*Updated to show the three girls have now been released.
Three school girls arrested for doodling on the face of Burundi’s embattled president, Pierre Nkurunziza in their textbooks have had the case against them dropped.
Although seven students were initially arrested, a regional court gave approval for a full trial of three girls, aged between 15 and 17, and they faced up to five years in prison on charges of insulting the president. But the justice ministry has decided not to pursue the case but warned that future cases would be prosecuted. The three girls have now been released.
Speaking to the state broadcaster, the justice minister Aimée Laurentine Kanyana said: “We call on parents to strengthen the education of their children. We remind children that they have to respect authorities, that the age of criminal responsibility is 15. Next time, the justice will clamp down on such behaviors,” Reuters reports.
However, the announcement comes days after president Nkurunziza became the subject of social media ridicule. Using the #FreeOurGirls hashtag, Twitter users have been campaigning for the release of the school girls by also doodling on photos of president Nkurunziza. They drew colorful wigs, vampire fangs, red noses and twisted mustaches on photos of the president.
Human Rights Watch said the arrest of the girls “showed how thin-skinned” Burundian authorities were and urged them to focus on grave human rights violations instead.
This is not the first time the government has cracked down on school children for simply drawing on the president’s face. In 2016 eight students were arrested by the intelligence agency and in one secondary school, scores were expelled for scribbling on photos of the president.

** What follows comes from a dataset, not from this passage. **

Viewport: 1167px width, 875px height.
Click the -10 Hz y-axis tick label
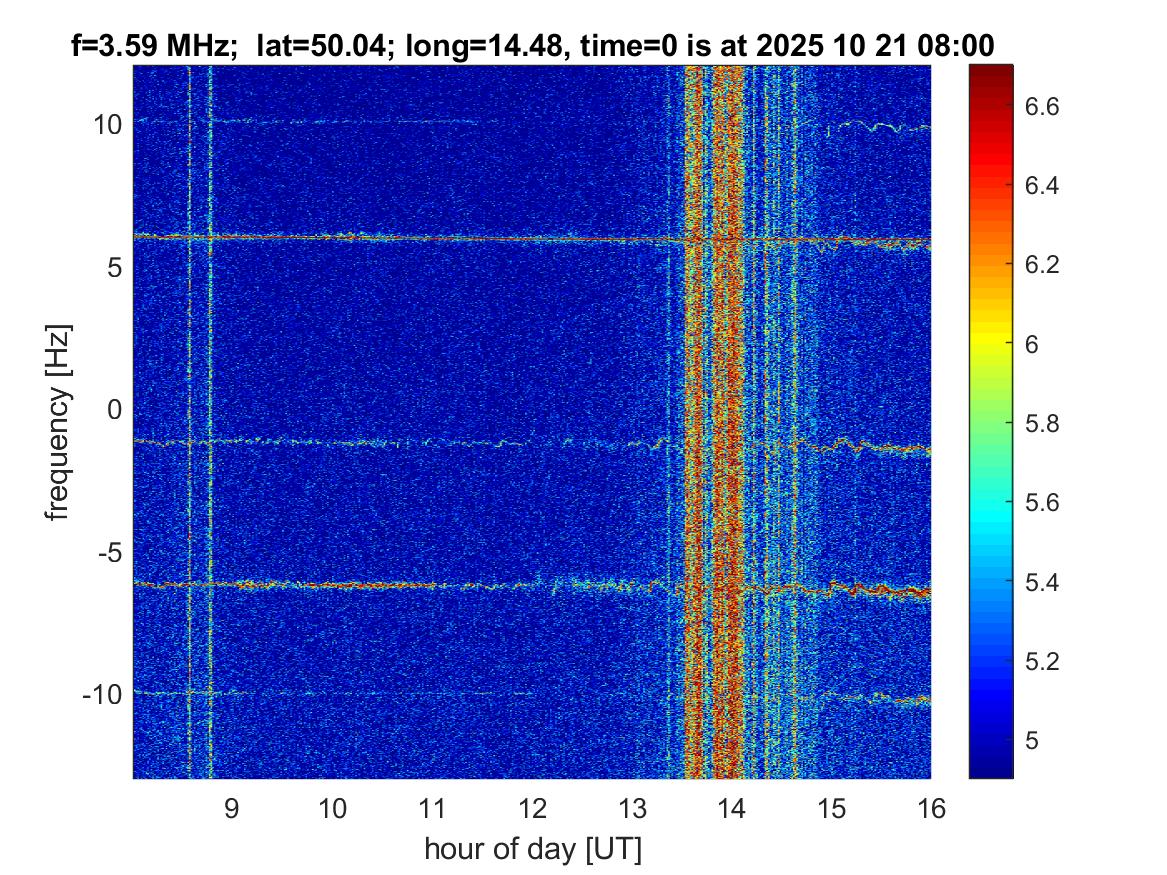[102, 694]
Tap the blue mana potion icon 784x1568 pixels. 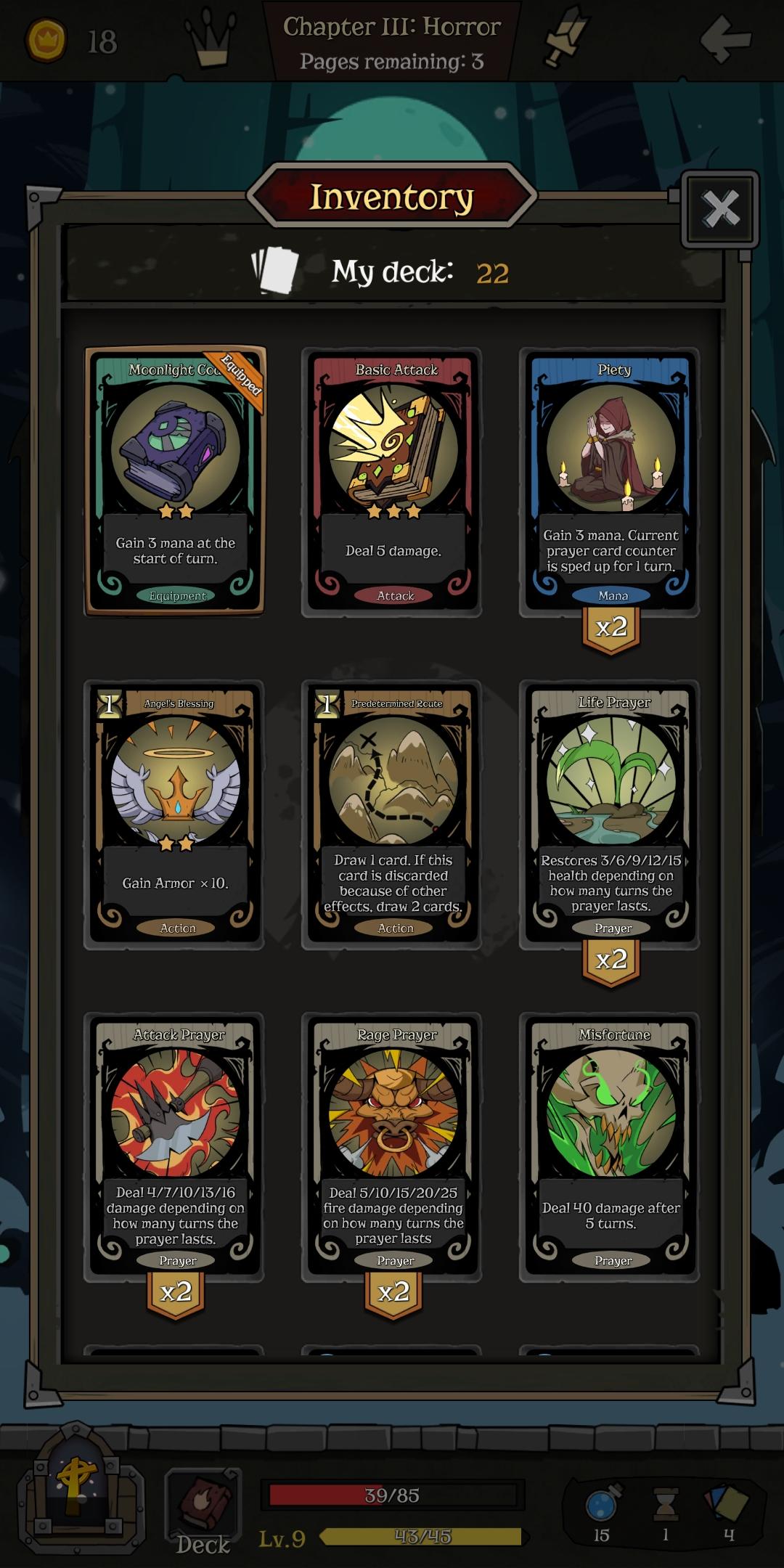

Critics say Nkurunziza is presiding over an authoritarian regime in Burundi with the muzzling of a free press and viable opposition. In 2015, his decision to extend his tenure in office by running for a third term sparked nationwide protests and a heavy handed crackdown by security forces. Burundi became the first country to cease membership of the International Criminal Court in 2017, and this month, the United Nations human rights office was forced to close its door by the government.